Q: A company has suffered a break-in. Not having a security professional on-hand, they have turned to you as a forensics consultant to help them assess the damage, identify the point of origin, and take appropriate response measures. What will your first action be?

a) Request a list of all servers on the network with their operating systems, as well as servers and version numbers.
b) Unplug the servers.
c) Inquire if there is any way an employee could have accessed the servers.
d) Ask your friends on EFNet if they did it.

j00 have a degree now.

[siliconjunkie]

7Hi5 c3r7iFi35 7H@7 U g07Z p@5$3D @Ll 7h3 rEqUiReD c0uR535 f0r H@ck3r c0lL3G3. U @R3 N0W 31337.

Re:Seems expensive

[Tongo]

Could you imagine having your snailmail box /.'d? It would be fun to get a PO Box and post it on here a few times....

Their training video....

[theJerk242]

I bet their training video will be the movie Hackers.

Cracker

[mfh]

> You know, it's only been within the last few years that I've heard any significant usage of the word "cracker" with regards to computer security.
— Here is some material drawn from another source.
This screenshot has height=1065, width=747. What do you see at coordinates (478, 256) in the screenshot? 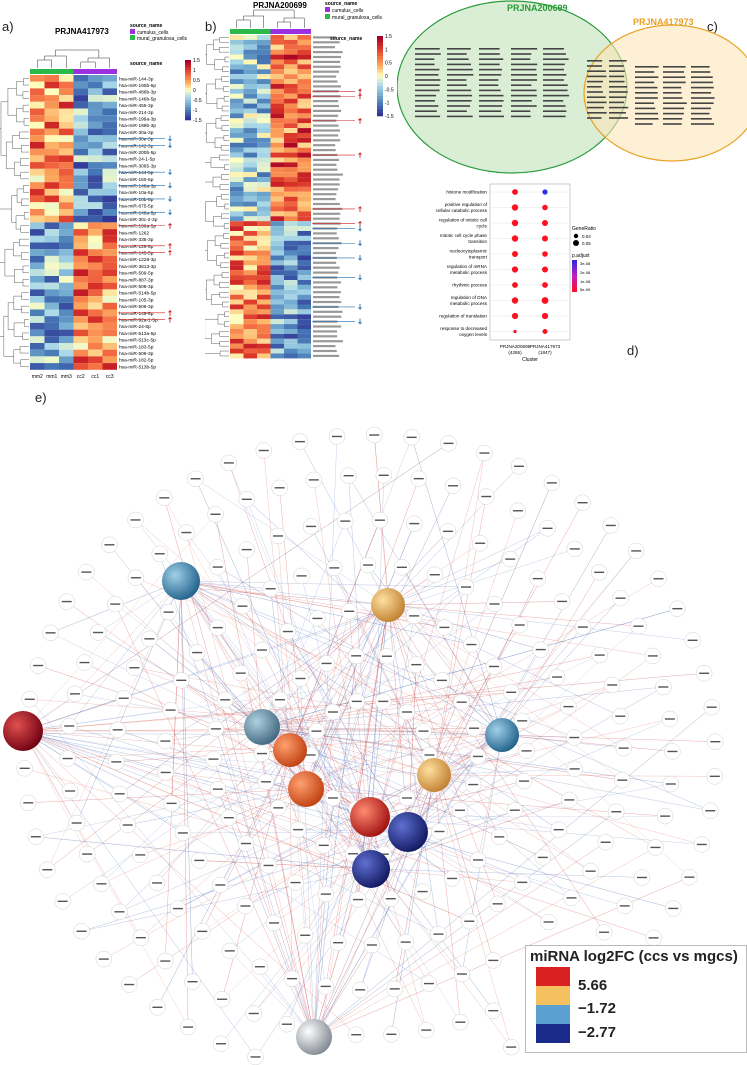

It usually means dumbass white motherfucker where I'm from.

Re:Wash, rinse, repeat

[James+Turpin]

The reason they didn't teach the original "hackers" ethics in the first place is quite simple: If they had, some of these hackers would have realized how corrupt the system is - the system that the feds protect - and may have gone about undermining the system in some ingenious but ethical manner. And the last thing the feds want is _ethical_ civil disobedience. I mean, you can have a war on crime, or a war in terrorism, but a war on creative ethical civil disobedience!?!? No, they couldn't fight such a thing publicly without creating a public back lash, so better to stop its creation in the first place via poor education, misinformation, and stereotyping.

school name

[auroran]

hmmm i wonder what the school's called
maybe "0wnz U"?

that would create a paradox

[LuxFX]

'What we attempt to do in our classes is teach how the hackers think.' Hmmm, perhaps 'Certified Script Kiddie' would be a more accurate designation.

Except then it would be "What we attempt to do in our classes is teach how the script kiddies think." And putting the words "think" and "script kiddie" next to each other like that creates a paradox. Impossible to comprehend, much less teach.

Re:[cynical]

But you didn't learn the difference between weather and whether.

Re:[cynical]

Oh, and before you apply anywhere in the future, work on that spelling and grammar ;)

College can more useful...

Hello, Kettle? This is pot. You're black.

Re:Seems expensive

[nlindstrom]

Don't set your root password to root.

Excellent point. You should always use a secure combination, such as 1-2-3-4-5.